The romance between Gabrielle and Remy was really sweet and romantic, and I appreciate that Carroll didn't cop out in making Gabby some kind of fake courtesan, or in making Remy her first client, or something like that. Gabrielle really was a courtesan, and she went into it with her eyes wide open. Yes, of course, it was all a product of her self-esteem problems stemming from the events in her past, but she makes her own choices. She's not blackmailed into it, she doesn't do it because she needs money for the little orphans, or any such cliché.

And I also liked how Nicolas deals with it, how Carroll acknowledges that a somewhat rigid, conservative Huguenot isn't going to take it in his stride that the woman he's put in a pedestal and adored for years turns out to be a courtesan. He does have problems with it, but he deals with them, and their relationship in the end is much more solid for that.

So what didn't I like? Well, I hated the Cass storyline, mainly because I couldn't believe the cunning Gabrielle, whose survived for years in the treacherous French court, would be so STUPID as to trust the woman the way she does!

I also disliked that as we near the end of the book, too many things seemed to happen off-stage, as if Carroll had had to cut some pages to get to the required length.
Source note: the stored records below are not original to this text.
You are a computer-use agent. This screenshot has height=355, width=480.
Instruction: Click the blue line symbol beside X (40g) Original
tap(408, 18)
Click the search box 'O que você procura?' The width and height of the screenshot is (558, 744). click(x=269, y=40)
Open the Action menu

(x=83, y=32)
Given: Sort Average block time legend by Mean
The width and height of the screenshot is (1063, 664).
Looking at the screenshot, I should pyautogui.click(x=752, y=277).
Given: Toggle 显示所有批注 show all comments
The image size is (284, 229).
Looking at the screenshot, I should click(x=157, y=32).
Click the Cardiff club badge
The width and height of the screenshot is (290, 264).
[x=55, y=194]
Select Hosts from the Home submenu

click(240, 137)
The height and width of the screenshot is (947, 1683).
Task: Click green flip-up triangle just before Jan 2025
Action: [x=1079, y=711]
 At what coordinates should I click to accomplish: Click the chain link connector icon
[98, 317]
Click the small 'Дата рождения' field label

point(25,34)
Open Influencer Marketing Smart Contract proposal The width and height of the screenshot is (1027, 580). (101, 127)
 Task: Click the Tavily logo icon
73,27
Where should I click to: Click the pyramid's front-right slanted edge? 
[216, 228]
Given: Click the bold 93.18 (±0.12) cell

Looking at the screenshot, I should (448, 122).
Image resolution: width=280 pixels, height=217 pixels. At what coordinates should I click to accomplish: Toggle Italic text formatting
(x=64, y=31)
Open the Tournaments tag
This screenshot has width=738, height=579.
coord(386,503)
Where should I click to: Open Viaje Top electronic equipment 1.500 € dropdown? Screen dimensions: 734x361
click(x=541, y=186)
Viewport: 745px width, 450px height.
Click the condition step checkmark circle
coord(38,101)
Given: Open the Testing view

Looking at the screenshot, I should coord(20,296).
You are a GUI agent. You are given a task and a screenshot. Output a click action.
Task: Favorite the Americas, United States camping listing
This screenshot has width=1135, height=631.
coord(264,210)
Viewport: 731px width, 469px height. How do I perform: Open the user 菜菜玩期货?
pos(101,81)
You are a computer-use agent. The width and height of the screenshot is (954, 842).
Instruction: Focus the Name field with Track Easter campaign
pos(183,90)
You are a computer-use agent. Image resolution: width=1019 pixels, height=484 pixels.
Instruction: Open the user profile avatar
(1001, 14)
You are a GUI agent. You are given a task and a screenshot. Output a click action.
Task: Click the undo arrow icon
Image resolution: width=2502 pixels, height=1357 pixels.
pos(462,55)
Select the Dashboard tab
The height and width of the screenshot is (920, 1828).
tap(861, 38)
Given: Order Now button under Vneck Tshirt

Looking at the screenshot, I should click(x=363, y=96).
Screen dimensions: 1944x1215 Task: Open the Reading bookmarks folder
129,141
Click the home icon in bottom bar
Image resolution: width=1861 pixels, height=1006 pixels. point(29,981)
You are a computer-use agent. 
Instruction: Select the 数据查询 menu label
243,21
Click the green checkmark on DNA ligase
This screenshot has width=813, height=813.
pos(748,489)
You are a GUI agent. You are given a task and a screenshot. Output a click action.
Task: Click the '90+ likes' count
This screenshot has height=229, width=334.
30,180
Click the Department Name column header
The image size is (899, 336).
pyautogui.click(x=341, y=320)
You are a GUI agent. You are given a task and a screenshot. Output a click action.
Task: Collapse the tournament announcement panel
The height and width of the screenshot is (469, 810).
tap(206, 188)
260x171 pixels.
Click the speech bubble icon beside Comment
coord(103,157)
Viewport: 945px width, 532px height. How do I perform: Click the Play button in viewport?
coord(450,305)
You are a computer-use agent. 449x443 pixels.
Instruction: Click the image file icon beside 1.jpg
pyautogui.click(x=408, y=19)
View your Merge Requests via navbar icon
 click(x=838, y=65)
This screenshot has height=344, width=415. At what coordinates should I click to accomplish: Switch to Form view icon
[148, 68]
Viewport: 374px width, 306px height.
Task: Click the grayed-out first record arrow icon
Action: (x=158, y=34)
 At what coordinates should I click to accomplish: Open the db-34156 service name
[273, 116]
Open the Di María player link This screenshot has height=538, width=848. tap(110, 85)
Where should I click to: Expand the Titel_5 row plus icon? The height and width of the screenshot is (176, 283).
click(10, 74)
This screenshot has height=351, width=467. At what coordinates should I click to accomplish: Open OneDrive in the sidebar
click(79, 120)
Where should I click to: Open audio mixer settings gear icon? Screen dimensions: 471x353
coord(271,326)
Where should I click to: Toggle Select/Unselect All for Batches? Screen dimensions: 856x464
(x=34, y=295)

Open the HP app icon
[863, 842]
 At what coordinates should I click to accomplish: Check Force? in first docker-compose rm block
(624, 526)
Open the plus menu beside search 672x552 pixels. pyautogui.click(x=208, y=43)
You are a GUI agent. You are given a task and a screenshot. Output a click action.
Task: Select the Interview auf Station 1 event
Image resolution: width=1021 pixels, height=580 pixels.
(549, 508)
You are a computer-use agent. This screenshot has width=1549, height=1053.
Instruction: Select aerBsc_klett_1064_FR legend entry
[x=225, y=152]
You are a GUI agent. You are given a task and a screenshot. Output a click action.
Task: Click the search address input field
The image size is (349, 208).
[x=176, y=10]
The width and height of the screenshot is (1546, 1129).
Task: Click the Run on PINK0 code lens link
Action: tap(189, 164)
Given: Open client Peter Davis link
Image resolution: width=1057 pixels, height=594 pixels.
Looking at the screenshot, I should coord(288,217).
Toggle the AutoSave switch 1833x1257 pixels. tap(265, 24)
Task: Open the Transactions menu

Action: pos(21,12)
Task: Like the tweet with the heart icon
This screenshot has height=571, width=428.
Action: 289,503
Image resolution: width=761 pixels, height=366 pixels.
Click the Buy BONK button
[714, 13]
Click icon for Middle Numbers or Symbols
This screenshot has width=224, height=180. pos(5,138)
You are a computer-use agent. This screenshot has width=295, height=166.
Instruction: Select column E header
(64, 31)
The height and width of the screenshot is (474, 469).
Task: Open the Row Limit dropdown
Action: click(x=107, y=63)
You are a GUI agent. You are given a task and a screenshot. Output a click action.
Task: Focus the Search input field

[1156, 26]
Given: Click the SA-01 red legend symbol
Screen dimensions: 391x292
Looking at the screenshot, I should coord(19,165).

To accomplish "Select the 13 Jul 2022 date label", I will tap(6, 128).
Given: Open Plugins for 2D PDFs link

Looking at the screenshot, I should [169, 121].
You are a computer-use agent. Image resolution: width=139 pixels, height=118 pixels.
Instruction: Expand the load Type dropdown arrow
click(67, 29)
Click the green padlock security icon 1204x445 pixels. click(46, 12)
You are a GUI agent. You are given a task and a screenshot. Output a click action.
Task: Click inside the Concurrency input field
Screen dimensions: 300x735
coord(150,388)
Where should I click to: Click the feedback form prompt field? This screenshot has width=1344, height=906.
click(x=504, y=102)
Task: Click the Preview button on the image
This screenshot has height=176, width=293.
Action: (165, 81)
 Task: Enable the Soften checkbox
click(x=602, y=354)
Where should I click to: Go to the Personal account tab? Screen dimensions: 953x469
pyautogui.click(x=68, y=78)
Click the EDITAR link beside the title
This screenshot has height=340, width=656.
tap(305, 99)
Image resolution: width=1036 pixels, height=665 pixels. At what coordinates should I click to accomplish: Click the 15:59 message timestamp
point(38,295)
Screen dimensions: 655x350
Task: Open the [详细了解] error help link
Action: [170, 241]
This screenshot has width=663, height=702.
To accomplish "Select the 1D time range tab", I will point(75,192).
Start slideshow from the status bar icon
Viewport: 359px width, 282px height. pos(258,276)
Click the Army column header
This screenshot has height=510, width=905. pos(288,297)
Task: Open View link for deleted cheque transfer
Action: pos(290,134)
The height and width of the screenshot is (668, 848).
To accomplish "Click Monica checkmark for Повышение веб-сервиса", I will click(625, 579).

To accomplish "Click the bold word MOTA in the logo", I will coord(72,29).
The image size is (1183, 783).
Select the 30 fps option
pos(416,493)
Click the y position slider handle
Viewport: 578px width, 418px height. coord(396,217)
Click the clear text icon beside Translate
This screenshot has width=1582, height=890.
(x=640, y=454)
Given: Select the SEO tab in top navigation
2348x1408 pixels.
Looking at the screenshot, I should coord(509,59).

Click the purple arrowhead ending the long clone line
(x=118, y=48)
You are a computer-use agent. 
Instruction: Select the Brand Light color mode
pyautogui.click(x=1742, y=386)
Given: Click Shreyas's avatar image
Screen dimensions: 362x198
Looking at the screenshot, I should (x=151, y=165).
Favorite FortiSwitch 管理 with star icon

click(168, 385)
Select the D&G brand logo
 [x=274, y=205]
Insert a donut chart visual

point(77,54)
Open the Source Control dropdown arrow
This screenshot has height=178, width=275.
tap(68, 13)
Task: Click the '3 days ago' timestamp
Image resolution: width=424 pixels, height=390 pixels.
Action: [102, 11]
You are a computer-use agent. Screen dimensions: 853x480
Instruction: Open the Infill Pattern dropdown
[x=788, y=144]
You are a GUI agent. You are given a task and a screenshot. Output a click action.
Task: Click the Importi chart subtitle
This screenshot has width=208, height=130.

The thing about the book, the rift between Renard and Ariane... all resolved off-stage, and it felt anticlimactic.

Book 3, The Silver Rose, is almost as good as The Dark Queen. I'd rate them both an A-, but I liked the former a hair better.

The best thing about this book is the hero. Simon, who did some truly unforgivable things in the first two books, has now grown up. And with maturity comes some self-doubt. He now sees the possibility (in some cases, the certainty) that he might have been wrong, and some of the things he's done, like his deeds in Faire Isle or the way he behaved with Miri, weigh heavily on his mind. This is not the zealous, close-minded boy of the earlier books, but a tired, weary man, who wants nothing more than to rest already, even if it means dying. However, a new, grave danger; the emergence of a new "sect" of dark witches, the sisterhood of the Silver Rose, which might even threaten Miri, means he needs to keep going, at least for a while, and approach this young woman whom he expects will want nothing to do with him.

The romance between these two is just amazing. They've both grown up, and while neither has lost their essence, what made them Simon and Miri, they've become more mature, interesting people.

My only problem with this book was that the ending felt a bit too rushed, and, like RenéeW, I really get the feeling there's another story coming to give us final closure. A certain, supposedly drowned body that doesn't appear and a move abroad by two characters seem to suggest this. Unfortunately, Susan Carroll doesn't seem to have a website, so I have no info whatsoever about that. While having unanswered questions at the end of the first two books didn't bother me, because I had the rest of the trilogy ready, unanswered question with no idea about whether there'll be another book (and if so, no idea of when it's coming out), are quite annoying.

That's kind of minor, though. On the whole, I can't recommend this trilogy highly enough. These are books you can really sink into, with unforgettable characters and very romantic romance.